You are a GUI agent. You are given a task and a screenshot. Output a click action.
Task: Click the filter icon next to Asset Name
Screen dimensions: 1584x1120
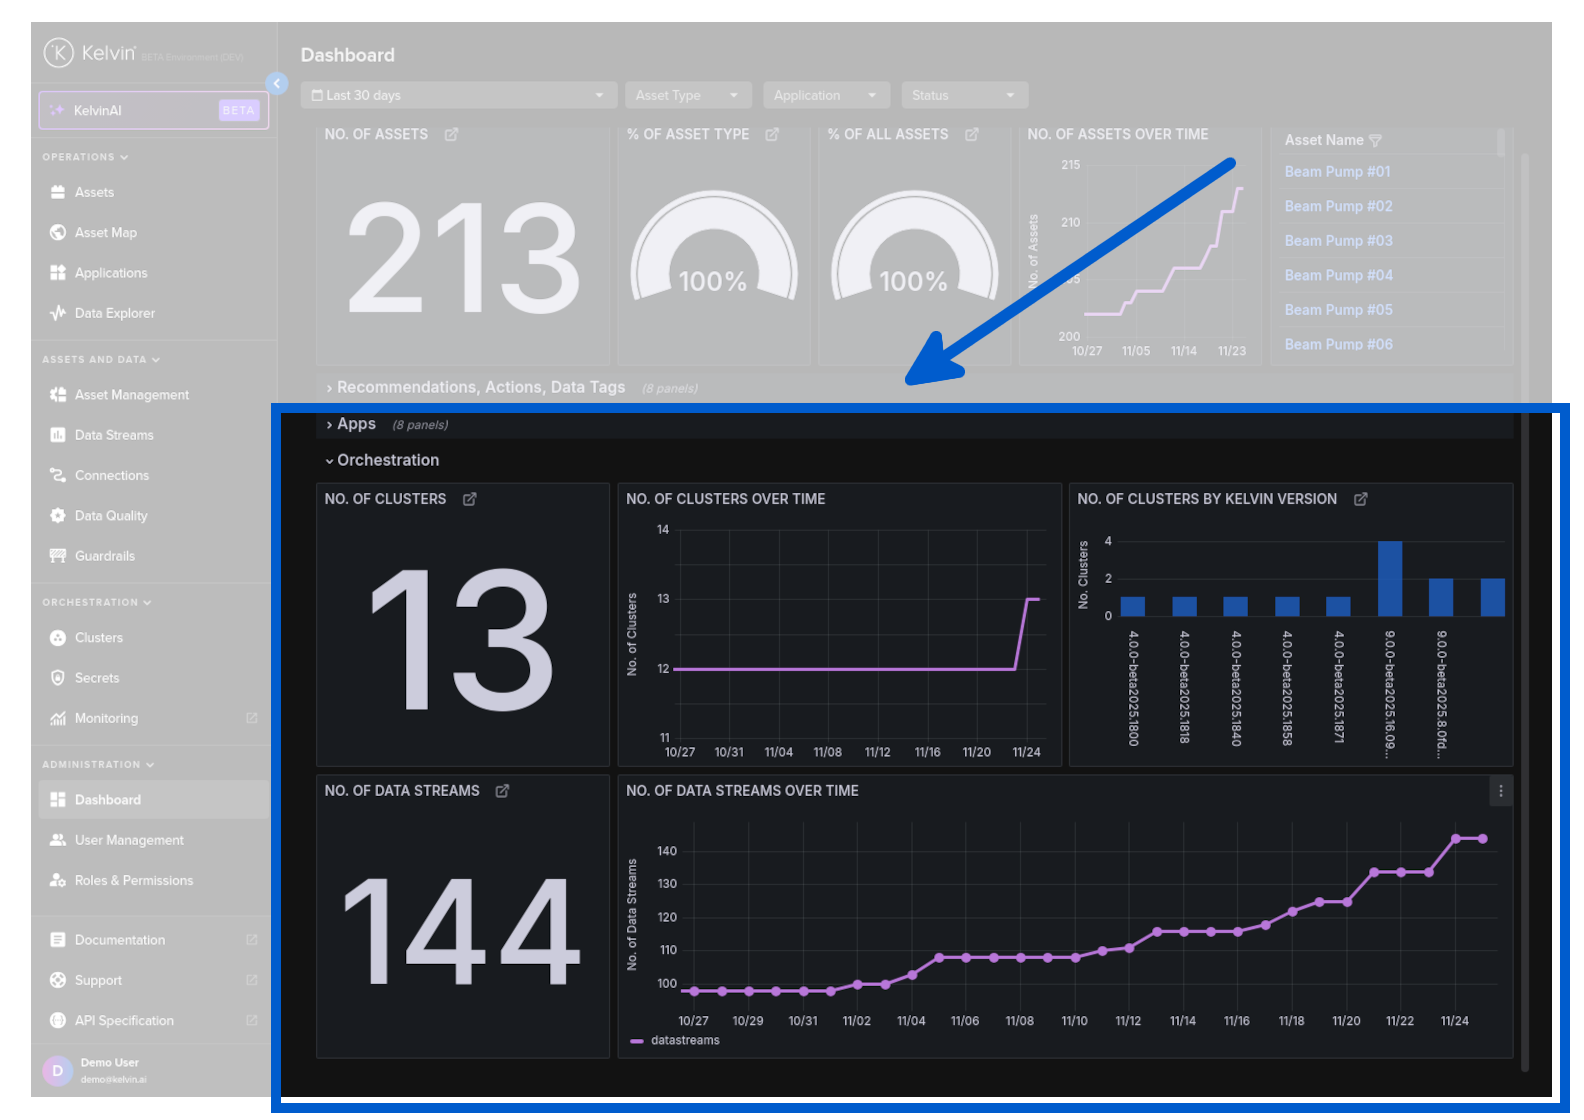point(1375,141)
==
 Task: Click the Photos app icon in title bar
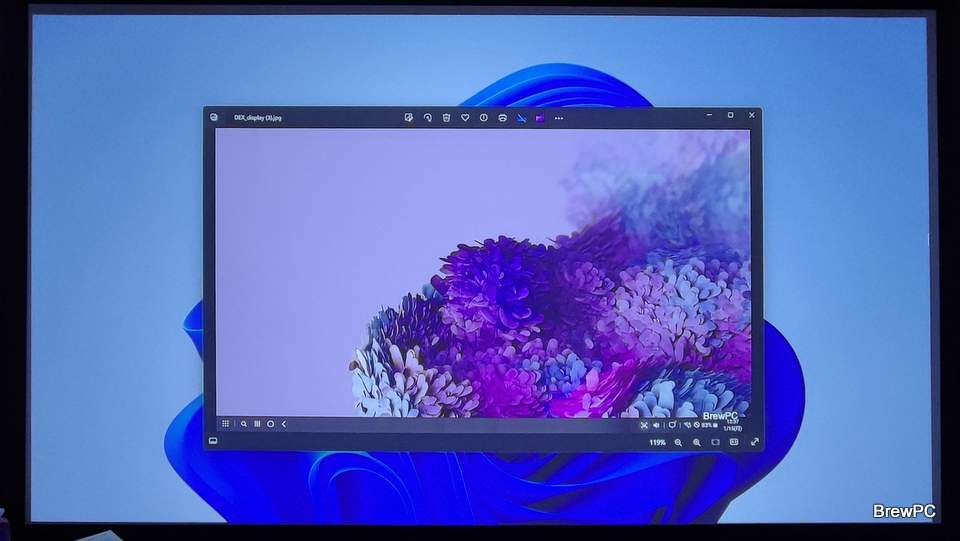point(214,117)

• Exercise aim: Show every line of the records above that contains the string "icon". Case counts, so match it exactly.

• Written answer:
Task: Click the filter icon next to Asset Name
 Task: Click the Photos app icon in title bar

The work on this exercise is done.